In a 1992 study from the same journal, researchers assigned 104 patients with athlete's foot to treatment with a placebo, a cream containing 10 percent tea tree oil, or a cream containing 1 percent tolnaftate (a synthetic antifungal sold in over-the-counter medications). While tea tree oil significantly reduced ringworm symptoms, it was no more effective than placebo as a cure for the fungal infection.
2) Garlic Extract
Ajoene (a natural compound extracted from garlic) shows promise in the treatment of ringworm. For example, a 1999 study from the German journal Arzneimittel-Forschung found that a gel containing ajoene helped treat tinea cruris and tinea corporis. The study involved 60 adults with either condition, each of whom was assigned to receive a gel containing .6 percent ajoene or a cream containing 1 percent terbinafine (an antifungal agent). Sixty days after treatment, the healing rate was 73% and 71% for the groups treated with ajoene and terbinafine, respectively.
Several small studies also suggest that ajoene may help treat athlete's foot.
Self-Care for Ringworm Prevention and Treatment
For help in preventing ringworm, the National Institutes of Health recommend keeping your skin clean and dry, shampooing regularly, and avoiding the sharing of personal-care items. You should also wear sandals or shoes at gyms and pools, and avoid touching pets with bald spots.
When using any type of treatment to cure ringworm, make sure to keep your skin clean and dry and wash your sheets and nightclothes every day while infected. It's also crucial to treat infected pets.
Using Natural Remedies to Cure Ringworm
When not treated properly, ringworm can lead to a number of complications (including spread of the infection to other parts of the body, bacterial skin infections, and skin disorders such as contact dermatitis). In some cases, prescription antifungal medications may be needed to treat ringworm. While natural remedies may be of some benefit in treating ringworm, it's important to consult your physician before using natural ringworm treatments.

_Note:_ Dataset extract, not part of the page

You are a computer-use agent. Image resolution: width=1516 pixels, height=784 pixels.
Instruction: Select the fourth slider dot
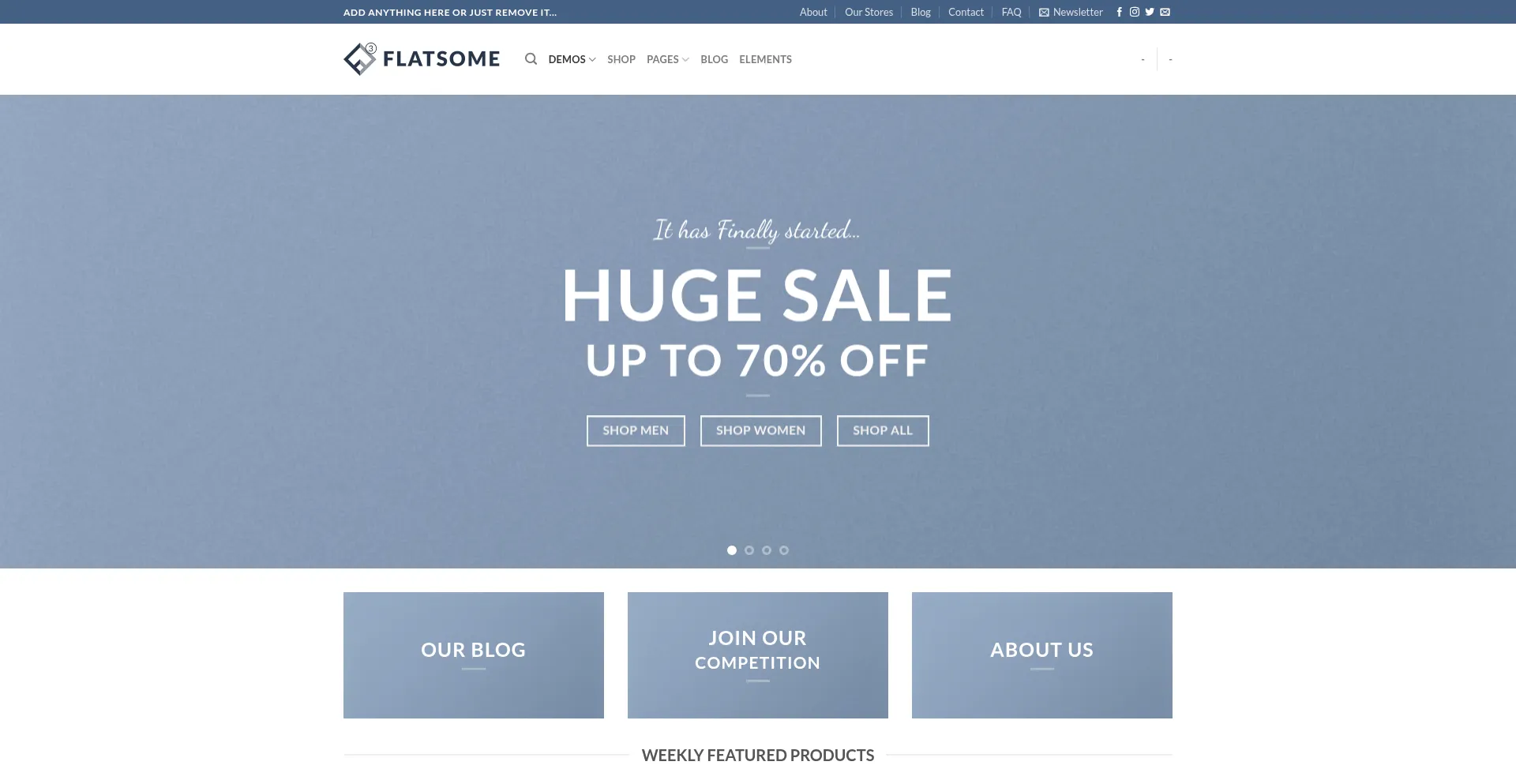tap(784, 550)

Ledezma E, DeSousa L, Jorquera A, Sanchez J, Lander A, Rodriguez E, Jain MK, Apitz-Castro R. "Efficacy of ajoene, an organosulphur derived from garlic, in the short-term therapy of tinea pedis." Mycoses. 1996 Sep-Oct;39(9-10):393-5.
Ledezma E, López JC, Marin P, Romero H, Ferrara G, De Sousa L, Jorquera A, Apitz Castro R. "Ajoene in the topical short-term treatment of tinea cruris and tinea corporis in humans. Randomized comparative study with terbinafine." Arzneimittelforschung. 1999 Jun;49(6):544-7.

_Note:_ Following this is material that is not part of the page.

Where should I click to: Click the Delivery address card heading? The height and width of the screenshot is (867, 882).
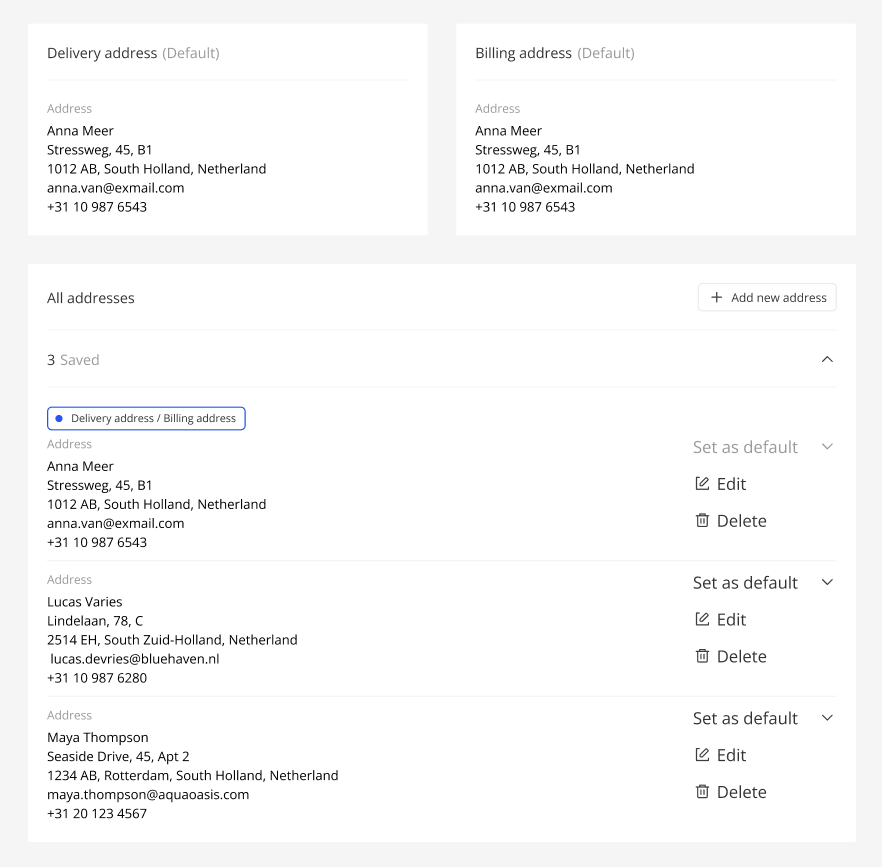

Ledezma E, Marcano K, Jorquera A, De Sousa L, Padilla M, Pulgar M, Apitz-Castro R. "Efficacy of ajoene in the treatment of tinea pedis: a double-blind and comparative study with terbinafine." J Am Acad Dermatol. 2000 Nov;43(5 Pt 1):829-32.
National Institutes of Health. "Ringworm: MedlinePlus Medical Encyclopedia". August 2011.
Satchell AC, Saurajen A, Bell C, Barnetson RS. "Treatment of interdigital tinea pedis with 25% and 50% tea tree oil solution: a randomized, placebo-controlled, blinded study." Australas J Dermatol. 2002 Aug;43(3):175-8.
Tong MM, Altman PM, Barnetson RS. "Tea tree oil in the treatment of tinea pedis." Australas J Dermatol. 1992;33(3):145-9.